2) Attacking John, and by extension, Eric and his company's product, is poor form, regardless of whether this is or isn't a defect.

3) While I agree that serving short-lived data from a disk file in response to a dynamic request is a poor strategy, it _should work_ correctly--which is why I agree that this is clearly a defect. If it works correctly at a cost to performance is a decision that Eric's team must evaluate and accept or find alternatives to. The trade-off should not include "program execution correctness" as a consequence.

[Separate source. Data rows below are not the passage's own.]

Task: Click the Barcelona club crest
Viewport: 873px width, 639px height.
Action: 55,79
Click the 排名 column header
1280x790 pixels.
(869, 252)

4) I see the simplest (best?) solution here being a configurable parameter that controls fastpath's cache key generation. As Jim points out, one can quickly test whether this would solve the problem at hand by temporarily #define'ing _WIN32 in the appropriate place. If this proves successful, we change it from using #ifdef's to regular if() statements and define a new configuration parameter. End of discussion.


--
Dossy Shiobara              | [EMAIL PROTECTED] | http://dossy.org/
Panoptic Computer Network   | http://panoptic.com/
  "He realized the fastest way to change is to laugh at your own
    folly -- then you can let go and quickly move on." (p. 70)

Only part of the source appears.